- _PROVIDED PASSAGE_:
Yuki Yuna Is A Hero (Season 1)
The Sanshu Middle School Hero Club exists to help around the school and the neighborhood but, unbeknownst to most of its members, it also has a much deeper purpose: to find girls who can become real heroes and fight against the Vertexes--otherworldly monsters that threaten to destroy the world. As time goes on, the girls come to find that great power comes at a great price, and that the world is not as they have been led to believe.
October 16, 2014 - December 25, 2014
Producer: Studio Gokumi
Director: Seiji Kishi
Writer: Makoto Uezu
Starring: Xanthe Huynh, Erika Harlacher, Erica Mendez, Brianna Knickerbocker, Sarah Anne Williams
Distributors: Ponycan USA
Genre: Magical Girl
What would you do if one day your whole reality was turned upside down? This is the story of the Hero Club–a group of middle school girls who focus on giving back to their school and community. Little do most of them know that they were brought into the Hero Club for a bigger purpose: namely, to truly assume the roles of heroes and fight to defend their world from unseen threats known as the Vertex.
As their fight drags on, the girls discover that there is a price to be paid for their powers, and through this discovery the very nature of the world as they know it begins to unwind. Can they save the world, or will they succumb to the strain their powers?
Spiritual Content: Itsuki uses tarot cards to do fortune telling, which seems to have some degree of legitimacy within the show. Heroes derive their powers from their “god,” the Shinju-sama, whose exact nature is never deeply expounded upon, except to a limited extent near the end. Certain characters are granted immortality; a girl is essentially worshiped as a god by the Taisha.
Language/Crude Humor: Five uses of “d*mn,” 2 uses of “g**z,” and one use each of “h*ck,” “cr*ppy,” and “h*ll” (based on the English dub).
Sexual Content: When Togo transforms, ribbons wrap around her body and there is a focus on her breasts, though they always remain clothed. After she transforms, there is a close up of her breasts shown bouncing. When Fu transforms, her body is covered in electricity. It is assumed that she is naked; however, nothing inappropriate can be seen. Yuna’s transformation features a brief close up of her rear end after the act.

- _LISTED RECORDS_:
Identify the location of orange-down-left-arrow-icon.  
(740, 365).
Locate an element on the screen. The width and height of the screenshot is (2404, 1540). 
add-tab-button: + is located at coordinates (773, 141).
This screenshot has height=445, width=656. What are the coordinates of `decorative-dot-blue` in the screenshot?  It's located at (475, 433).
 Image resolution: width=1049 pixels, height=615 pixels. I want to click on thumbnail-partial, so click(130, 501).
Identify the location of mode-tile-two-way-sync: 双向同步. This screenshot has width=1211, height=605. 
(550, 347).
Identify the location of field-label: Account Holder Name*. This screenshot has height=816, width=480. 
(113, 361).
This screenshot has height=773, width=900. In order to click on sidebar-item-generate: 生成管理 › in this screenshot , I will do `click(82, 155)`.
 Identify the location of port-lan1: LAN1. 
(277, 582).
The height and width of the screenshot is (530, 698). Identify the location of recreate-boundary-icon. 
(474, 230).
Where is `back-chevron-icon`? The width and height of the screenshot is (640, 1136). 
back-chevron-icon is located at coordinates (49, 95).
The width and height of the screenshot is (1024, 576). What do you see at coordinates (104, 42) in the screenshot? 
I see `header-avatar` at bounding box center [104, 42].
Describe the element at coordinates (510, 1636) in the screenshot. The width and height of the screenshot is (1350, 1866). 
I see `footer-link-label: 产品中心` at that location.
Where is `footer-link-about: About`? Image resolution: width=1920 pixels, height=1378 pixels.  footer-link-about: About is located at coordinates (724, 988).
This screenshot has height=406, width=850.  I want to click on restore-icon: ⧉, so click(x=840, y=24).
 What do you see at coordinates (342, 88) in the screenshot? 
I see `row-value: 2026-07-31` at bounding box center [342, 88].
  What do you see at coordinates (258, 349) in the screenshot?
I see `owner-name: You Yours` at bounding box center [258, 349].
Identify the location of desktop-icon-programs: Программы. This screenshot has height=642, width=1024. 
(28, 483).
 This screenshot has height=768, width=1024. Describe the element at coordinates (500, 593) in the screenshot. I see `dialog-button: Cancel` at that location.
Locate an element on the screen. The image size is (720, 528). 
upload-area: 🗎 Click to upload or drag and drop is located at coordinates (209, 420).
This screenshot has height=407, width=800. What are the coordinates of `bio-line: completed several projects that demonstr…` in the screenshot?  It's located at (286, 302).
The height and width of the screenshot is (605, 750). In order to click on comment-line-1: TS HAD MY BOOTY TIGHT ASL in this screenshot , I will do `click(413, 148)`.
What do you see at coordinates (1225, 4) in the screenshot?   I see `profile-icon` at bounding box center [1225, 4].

- _WHAT YOU WILL DO_:
Pick up the review of Yuki Yuna Is A Hero (Season 1) after its last sentence and keep writing it.

- _RESULT FOR THIS TASK_:
In one episode, girls are shown in their school swimsuits. Itsuki is shown in the bath; however, all private bits are kept below the surface. Episode 7 is the token beach episode. Everyone except for Itsuki is shown in a two-piece bikini. Later on, the girls are shown in the bath. The tops of Togo and Fu’s breasts can be seen when they are in the water (basically, the equivalent of cleavage). In the Netflix version, there are two scenes where Fu and Karin stand up, but there is a heavy amount of steam obscuring most of their bodies. The DVD/Blu-ray version seems to reduce the amount of steam (based on what I was able to find online), but the detail remains Barbie doll-level at most.
Alcohol/Drug Use: None
Violence: The girls do bloodless battle in a separate realm against monstrous creatures known as Vertex. The Vertex fire on the girls using various types of swords, guns, fists, and wires, while the girls fight back. In order to destroy the Vertex, the girls must injure them so that their “hearts” are exposed and can be destroyed, causing the Vertex to disintegrate.
Other Negative Content: While the violence within the show is not too extreme, the repercussions that result from the girls using their powers are. Without providing spoilers (because it’s a big plot reveal), the girls go through some psychological trauma as they find out the true cost of using their powers and the true nature of their world.
Positive Content: The whole show centers around themes of heroism and self-sacrifice, from the Hero Club’s initial activities of providing services to the clubs and townspeople, to their true purpose of protecting the world from the unseen threat of the Vertex. Karin, in particular, makes a sizable sacrifice in the final episodes, especially since she already knows the cost of using her powers at that point. Another positive aspect is Togo’s portrayal. Though she is clearly handicapped, it is not dwelt upon or played off as a ploy for pity. The other characters never bemoan her handicap or tiptoe around it. It is simply part of who she is, in much the same way as Yuna’s hair is unquestionably red. The fact that Togo is able to become a magical girl on par with her teammates without being held back by her handicap is another strong positive point–and quite a unique one for this genre.
Following the trend of dark magical girl shows started by Puella Magi Madoka Magica in 2011, Yuki Yuna is a Hero presents a story of ill-fated magical girls given powers that they don’t fully understand. The influences of Madoka can be seen throughout this series, particularly during its combat, from the colorful and otherworldly battlefields to the abstract enemies—known as Vertexes in Yuki Yuna’s case. Please don’t misunderstand, though: Yuki Yuna is not remotely a Madoka ripoff, but rather a show that is not shy about its influences.
Yuki Yuna centers around the members of the Hero Club: the titular Yuna Yuki, Mimori Togo, Fu Inobazaki, Itsuki Inobazaki and, later, Karin Miyoshi. Initially a simple school club focused on helping people on campus and in the community, the Hero Club actually serves a greater purpose: to gather potential candidates to become heroes (i.e. magical girls) in order to fight the Vertex–strange creatures that seek to destroy the Shinju-sama and, thus, the world.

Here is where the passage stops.